For a well-formed type the result is a KaClassifierSymbol. For a KtFunctionType, the result is the corresponding FunctionN/SuspendFunctionN class — the return type is narrowed to KaClassSymbol?.

KtUserType delegates to its inner simple-name reference, so calling resolveSymbol() on a user type returns the same symbol as resolving the inner expression. One subtlety, documented as an Analysis API Resolver Note on KtUserType itself:

When walking type references, expect KaPackageSymbol and handle it explicitly.

Plain form vs try form

Use resolveSymbol()/resolveSymbols() when you only care about a valid result and want failed/ambiguous resolutions to be silently dropped. This is the right default for inspections that must not produce false positives.
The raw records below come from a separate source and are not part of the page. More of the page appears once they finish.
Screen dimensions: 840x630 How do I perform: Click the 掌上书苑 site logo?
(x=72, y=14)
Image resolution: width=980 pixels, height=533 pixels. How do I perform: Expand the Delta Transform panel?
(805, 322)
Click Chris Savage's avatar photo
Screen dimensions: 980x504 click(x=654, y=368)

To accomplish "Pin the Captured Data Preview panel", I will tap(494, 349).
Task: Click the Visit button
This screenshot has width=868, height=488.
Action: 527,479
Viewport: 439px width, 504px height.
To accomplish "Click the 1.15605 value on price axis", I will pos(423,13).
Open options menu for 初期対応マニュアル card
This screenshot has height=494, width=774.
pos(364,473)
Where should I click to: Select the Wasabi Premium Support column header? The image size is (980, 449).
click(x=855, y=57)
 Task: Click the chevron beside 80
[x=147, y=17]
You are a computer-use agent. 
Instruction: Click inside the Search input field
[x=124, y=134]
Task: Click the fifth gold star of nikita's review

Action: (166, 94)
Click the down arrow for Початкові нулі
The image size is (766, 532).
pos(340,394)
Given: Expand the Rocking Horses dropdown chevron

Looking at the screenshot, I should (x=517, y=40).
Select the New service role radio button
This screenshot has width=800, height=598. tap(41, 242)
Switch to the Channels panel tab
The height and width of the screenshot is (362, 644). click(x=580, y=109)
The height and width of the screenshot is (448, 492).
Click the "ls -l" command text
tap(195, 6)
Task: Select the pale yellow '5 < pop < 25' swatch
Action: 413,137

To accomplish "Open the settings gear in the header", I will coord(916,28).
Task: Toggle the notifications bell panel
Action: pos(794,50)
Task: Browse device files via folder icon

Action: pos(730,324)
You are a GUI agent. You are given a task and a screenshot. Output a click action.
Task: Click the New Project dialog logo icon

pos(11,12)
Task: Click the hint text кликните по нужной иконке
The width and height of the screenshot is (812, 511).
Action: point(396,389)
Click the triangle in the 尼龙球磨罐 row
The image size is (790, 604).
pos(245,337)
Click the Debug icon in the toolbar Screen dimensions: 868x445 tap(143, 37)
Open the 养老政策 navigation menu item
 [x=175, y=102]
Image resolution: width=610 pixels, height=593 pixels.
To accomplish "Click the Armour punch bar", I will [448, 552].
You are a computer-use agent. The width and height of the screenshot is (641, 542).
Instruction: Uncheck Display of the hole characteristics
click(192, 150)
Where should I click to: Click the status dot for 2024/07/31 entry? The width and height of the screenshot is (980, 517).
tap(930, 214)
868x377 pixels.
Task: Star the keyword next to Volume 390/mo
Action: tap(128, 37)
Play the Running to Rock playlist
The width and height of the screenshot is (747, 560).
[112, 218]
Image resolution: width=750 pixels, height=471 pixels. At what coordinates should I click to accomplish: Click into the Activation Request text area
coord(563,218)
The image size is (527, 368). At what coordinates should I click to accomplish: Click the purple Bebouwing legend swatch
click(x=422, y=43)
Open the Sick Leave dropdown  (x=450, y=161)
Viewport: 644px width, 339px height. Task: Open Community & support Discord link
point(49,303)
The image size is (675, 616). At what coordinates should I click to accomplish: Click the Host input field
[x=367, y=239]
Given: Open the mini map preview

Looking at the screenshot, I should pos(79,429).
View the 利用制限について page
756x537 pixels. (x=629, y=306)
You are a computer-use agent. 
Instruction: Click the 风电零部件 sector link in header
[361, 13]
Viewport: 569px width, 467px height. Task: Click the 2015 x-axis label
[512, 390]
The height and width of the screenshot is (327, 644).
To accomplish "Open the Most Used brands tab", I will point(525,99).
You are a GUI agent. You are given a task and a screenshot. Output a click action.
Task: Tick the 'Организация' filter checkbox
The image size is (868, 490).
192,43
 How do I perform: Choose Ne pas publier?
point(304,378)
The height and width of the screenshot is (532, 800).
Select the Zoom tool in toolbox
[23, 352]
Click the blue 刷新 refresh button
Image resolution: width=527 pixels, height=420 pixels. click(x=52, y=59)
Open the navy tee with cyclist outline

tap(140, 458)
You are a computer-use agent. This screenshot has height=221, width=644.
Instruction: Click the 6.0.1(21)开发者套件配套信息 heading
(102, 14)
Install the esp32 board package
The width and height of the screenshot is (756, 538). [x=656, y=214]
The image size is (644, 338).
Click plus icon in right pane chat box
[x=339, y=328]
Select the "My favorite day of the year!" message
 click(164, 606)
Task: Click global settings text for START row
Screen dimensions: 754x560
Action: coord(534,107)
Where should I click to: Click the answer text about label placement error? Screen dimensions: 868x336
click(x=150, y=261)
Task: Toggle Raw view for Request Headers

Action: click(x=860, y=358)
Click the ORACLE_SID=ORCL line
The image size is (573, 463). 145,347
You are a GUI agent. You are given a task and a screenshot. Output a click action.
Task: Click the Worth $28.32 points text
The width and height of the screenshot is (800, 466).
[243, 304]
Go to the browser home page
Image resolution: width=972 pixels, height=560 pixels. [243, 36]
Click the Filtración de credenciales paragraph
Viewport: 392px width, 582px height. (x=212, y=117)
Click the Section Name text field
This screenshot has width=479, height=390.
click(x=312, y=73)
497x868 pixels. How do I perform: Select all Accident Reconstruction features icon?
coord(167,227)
Use tryResolveSymbols() when you want everything the compiler considered. The result is a KaSymbolResolutionAttempt carrying success, error, or compound-error variants — with diagnostics and candidate symbols. See KaSymbolResolutionAttempt for the full breakdown.

val attempt = element.tryResolveSymbols() ?: return // every symbol the compiler considered val allSymbols = attempt.symbols // empty on error val onlySuccessful = attempt.successfulSymbols

The two helpers KaSymbolResolutionAttempt.symbols and KaSymbolResolutionAttempt.successfulSymbols cover the most common access patterns without forcing pattern matching on the sealed hierarchy.